*** EXCERPTED RECORDS

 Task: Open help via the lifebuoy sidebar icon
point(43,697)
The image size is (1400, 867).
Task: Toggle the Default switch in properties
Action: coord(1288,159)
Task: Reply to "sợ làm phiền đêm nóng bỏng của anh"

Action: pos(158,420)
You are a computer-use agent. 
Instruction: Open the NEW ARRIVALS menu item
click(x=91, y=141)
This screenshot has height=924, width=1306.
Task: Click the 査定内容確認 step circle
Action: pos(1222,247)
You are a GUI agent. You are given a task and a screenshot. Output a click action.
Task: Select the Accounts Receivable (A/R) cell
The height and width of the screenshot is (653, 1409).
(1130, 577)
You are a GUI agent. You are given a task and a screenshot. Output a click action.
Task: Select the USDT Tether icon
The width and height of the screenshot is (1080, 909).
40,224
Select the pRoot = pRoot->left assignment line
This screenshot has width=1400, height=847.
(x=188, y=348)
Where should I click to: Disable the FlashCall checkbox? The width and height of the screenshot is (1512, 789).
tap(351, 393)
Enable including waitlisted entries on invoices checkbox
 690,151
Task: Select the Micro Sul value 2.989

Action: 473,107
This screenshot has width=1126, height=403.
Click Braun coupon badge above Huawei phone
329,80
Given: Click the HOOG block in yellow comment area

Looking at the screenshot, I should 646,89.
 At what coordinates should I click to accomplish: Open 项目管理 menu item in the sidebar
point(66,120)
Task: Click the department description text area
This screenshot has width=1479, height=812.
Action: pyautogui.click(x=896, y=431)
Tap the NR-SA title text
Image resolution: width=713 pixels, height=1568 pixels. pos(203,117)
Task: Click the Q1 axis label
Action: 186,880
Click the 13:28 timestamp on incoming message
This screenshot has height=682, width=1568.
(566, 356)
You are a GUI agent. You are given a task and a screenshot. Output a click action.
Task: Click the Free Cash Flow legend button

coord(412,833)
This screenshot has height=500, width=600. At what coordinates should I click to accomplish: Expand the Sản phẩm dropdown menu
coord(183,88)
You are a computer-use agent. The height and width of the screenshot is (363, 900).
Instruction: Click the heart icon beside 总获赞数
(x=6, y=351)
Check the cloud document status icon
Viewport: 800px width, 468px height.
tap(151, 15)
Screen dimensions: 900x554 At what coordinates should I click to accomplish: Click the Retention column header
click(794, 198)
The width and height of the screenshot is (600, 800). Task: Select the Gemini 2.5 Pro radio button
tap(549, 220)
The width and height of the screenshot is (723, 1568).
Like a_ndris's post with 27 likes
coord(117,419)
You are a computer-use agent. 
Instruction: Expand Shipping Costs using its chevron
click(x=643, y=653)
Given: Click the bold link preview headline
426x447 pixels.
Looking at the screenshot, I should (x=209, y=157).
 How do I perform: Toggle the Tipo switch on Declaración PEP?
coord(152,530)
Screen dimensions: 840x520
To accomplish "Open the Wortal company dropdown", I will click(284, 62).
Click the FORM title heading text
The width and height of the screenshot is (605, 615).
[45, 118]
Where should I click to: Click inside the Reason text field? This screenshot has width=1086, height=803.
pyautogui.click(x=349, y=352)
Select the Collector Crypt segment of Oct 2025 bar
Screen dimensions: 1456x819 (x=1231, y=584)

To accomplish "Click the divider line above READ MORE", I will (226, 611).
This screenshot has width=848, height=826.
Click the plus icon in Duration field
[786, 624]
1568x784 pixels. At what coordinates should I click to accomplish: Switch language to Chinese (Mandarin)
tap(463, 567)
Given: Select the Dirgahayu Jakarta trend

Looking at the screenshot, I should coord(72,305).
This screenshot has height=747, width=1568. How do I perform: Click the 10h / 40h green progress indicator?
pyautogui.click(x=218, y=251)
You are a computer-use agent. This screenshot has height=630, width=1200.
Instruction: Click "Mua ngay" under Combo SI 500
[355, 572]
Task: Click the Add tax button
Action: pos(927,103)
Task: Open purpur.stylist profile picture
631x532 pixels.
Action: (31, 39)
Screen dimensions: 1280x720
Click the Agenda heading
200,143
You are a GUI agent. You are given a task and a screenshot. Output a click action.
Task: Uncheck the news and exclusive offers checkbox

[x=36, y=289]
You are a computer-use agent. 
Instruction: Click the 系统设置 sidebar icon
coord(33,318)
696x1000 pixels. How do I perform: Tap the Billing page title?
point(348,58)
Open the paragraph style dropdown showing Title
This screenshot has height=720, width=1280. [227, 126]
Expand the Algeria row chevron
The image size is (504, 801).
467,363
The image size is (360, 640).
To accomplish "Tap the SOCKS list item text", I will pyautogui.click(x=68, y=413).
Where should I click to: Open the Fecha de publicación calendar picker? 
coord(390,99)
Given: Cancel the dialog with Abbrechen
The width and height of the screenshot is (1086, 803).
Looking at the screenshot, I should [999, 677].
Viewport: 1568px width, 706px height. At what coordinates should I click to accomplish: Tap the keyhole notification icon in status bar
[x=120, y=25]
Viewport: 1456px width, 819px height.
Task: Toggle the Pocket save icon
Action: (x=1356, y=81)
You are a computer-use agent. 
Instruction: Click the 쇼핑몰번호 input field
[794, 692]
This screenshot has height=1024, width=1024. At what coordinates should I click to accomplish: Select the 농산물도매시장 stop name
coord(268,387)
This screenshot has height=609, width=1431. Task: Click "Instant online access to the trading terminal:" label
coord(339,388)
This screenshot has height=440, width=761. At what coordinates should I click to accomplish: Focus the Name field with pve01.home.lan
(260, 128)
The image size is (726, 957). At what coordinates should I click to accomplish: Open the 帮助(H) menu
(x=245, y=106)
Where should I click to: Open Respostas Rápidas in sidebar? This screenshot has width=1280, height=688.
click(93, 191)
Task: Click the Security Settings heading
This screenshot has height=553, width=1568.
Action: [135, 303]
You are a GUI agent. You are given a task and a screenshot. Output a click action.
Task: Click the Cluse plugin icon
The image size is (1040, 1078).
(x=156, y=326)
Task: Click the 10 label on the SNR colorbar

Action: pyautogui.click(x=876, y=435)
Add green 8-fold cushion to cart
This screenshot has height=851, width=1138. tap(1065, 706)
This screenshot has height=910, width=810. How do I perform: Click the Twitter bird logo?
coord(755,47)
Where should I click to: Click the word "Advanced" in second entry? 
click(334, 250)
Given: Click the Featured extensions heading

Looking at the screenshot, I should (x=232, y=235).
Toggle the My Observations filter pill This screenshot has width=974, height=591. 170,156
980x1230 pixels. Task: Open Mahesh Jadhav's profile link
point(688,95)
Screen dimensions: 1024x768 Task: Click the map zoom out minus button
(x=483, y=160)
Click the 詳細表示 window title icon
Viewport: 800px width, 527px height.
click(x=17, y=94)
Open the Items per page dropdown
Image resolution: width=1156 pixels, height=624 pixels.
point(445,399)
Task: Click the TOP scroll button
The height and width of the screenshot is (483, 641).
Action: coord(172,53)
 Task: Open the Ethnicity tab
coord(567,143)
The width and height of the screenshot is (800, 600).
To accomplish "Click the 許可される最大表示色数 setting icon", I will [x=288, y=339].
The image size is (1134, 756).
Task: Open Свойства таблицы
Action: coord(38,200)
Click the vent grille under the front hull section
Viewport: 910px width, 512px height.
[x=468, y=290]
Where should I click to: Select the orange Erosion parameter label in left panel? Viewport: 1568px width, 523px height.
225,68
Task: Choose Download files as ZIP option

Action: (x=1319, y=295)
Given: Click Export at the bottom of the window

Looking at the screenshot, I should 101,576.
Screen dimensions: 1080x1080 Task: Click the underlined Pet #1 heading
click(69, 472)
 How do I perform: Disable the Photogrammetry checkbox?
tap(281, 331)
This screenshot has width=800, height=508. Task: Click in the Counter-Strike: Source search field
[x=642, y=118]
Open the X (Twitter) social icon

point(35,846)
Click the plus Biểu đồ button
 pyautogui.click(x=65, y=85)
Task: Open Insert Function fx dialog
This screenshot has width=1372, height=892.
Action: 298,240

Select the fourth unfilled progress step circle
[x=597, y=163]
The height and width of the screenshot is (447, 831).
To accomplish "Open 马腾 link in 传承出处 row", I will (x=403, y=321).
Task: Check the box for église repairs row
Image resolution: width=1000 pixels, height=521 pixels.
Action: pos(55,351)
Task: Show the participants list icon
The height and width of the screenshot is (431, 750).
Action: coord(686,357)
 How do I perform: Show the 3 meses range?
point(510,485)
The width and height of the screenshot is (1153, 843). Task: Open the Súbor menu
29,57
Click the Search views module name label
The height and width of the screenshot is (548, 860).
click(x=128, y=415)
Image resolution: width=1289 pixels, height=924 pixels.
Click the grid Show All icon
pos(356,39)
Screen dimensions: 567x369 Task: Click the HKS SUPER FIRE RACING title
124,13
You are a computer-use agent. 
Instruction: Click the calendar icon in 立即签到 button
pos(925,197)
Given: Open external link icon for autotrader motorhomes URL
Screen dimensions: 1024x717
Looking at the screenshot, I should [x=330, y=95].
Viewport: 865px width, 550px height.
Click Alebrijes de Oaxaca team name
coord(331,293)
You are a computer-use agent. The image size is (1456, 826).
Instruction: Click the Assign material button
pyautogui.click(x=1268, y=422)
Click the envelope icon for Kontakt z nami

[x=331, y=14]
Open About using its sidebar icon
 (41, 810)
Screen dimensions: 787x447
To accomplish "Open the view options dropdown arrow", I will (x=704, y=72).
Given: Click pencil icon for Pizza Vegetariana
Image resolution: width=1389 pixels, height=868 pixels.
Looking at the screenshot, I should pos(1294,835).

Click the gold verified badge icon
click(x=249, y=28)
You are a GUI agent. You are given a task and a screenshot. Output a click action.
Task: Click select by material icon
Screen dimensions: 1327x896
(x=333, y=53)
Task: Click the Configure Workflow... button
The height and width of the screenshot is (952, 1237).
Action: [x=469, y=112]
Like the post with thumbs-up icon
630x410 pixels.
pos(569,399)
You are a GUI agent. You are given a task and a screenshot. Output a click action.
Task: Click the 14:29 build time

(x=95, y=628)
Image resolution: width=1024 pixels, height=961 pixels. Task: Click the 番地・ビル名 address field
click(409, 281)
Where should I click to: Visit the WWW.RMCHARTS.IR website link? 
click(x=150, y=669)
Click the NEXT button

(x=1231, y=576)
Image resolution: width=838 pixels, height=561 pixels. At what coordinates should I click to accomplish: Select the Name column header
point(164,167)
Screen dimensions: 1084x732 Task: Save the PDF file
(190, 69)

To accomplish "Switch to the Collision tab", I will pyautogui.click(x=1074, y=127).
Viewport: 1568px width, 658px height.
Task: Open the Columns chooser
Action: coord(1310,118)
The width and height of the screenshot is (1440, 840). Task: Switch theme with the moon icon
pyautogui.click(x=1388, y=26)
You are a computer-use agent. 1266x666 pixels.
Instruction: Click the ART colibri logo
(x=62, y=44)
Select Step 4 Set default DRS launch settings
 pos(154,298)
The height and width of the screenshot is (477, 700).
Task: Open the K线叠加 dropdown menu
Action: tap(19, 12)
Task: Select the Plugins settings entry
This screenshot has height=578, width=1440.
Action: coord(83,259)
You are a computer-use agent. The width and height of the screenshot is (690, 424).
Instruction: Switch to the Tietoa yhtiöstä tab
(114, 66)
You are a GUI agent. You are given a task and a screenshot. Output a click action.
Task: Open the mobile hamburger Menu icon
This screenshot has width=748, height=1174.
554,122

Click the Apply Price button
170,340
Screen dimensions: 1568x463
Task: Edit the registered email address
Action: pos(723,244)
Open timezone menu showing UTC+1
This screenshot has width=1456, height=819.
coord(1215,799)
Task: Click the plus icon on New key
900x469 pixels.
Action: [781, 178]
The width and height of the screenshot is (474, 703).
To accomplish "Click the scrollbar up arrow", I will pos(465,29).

******

- **OBJECTIVE**: Reproduce, character for character, the lines of the material from the line containing "Select the Collector" through the line containing "coord(339,388)", including both of those lines.

- **TASK SOLUTION**:
Select the Collector Crypt segment of Oct 2025 bar
Screen dimensions: 1456x819 (x=1231, y=584)

To accomplish "Click the divider line above READ MORE", I will (226, 611).
This screenshot has width=848, height=826.
Click the plus icon in Duration field
[786, 624]
1568x784 pixels. At what coordinates should I click to accomplish: Switch language to Chinese (Mandarin)
tap(463, 567)
Given: Select the Dirgahayu Jakarta trend

Looking at the screenshot, I should coord(72,305).
This screenshot has height=747, width=1568. How do I perform: Click the 10h / 40h green progress indicator?
pyautogui.click(x=218, y=251)
You are a computer-use agent. This screenshot has height=630, width=1200.
Instruction: Click "Mua ngay" under Combo SI 500
[355, 572]
Task: Click the Add tax button
Action: pos(927,103)
Task: Open purpur.stylist profile picture
631x532 pixels.
Action: (31, 39)
Screen dimensions: 1280x720
Click the Agenda heading
200,143
You are a GUI agent. You are given a task and a screenshot. Output a click action.
Task: Uncheck the news and exclusive offers checkbox

[x=36, y=289]
You are a computer-use agent. 
Instruction: Click the 系统设置 sidebar icon
coord(33,318)
696x1000 pixels. How do I perform: Tap the Billing page title?
point(348,58)
Open the paragraph style dropdown showing Title
This screenshot has height=720, width=1280. [227, 126]
Expand the Algeria row chevron
The image size is (504, 801).
467,363
The image size is (360, 640).
To accomplish "Tap the SOCKS list item text", I will pyautogui.click(x=68, y=413).
Where should I click to: Open the Fecha de publicación calendar picker? 
coord(390,99)
Given: Cancel the dialog with Abbrechen
The width and height of the screenshot is (1086, 803).
Looking at the screenshot, I should [999, 677].
Viewport: 1568px width, 706px height. At what coordinates should I click to accomplish: Tap the keyhole notification icon in status bar
[x=120, y=25]
Viewport: 1456px width, 819px height.
Task: Toggle the Pocket save icon
Action: (x=1356, y=81)
You are a computer-use agent. 
Instruction: Click the 쇼핑몰번호 input field
[794, 692]
This screenshot has height=1024, width=1024. At what coordinates should I click to accomplish: Select the 농산물도매시장 stop name
coord(268,387)
This screenshot has height=609, width=1431. Task: Click "Instant online access to the trading terminal:" label
coord(339,388)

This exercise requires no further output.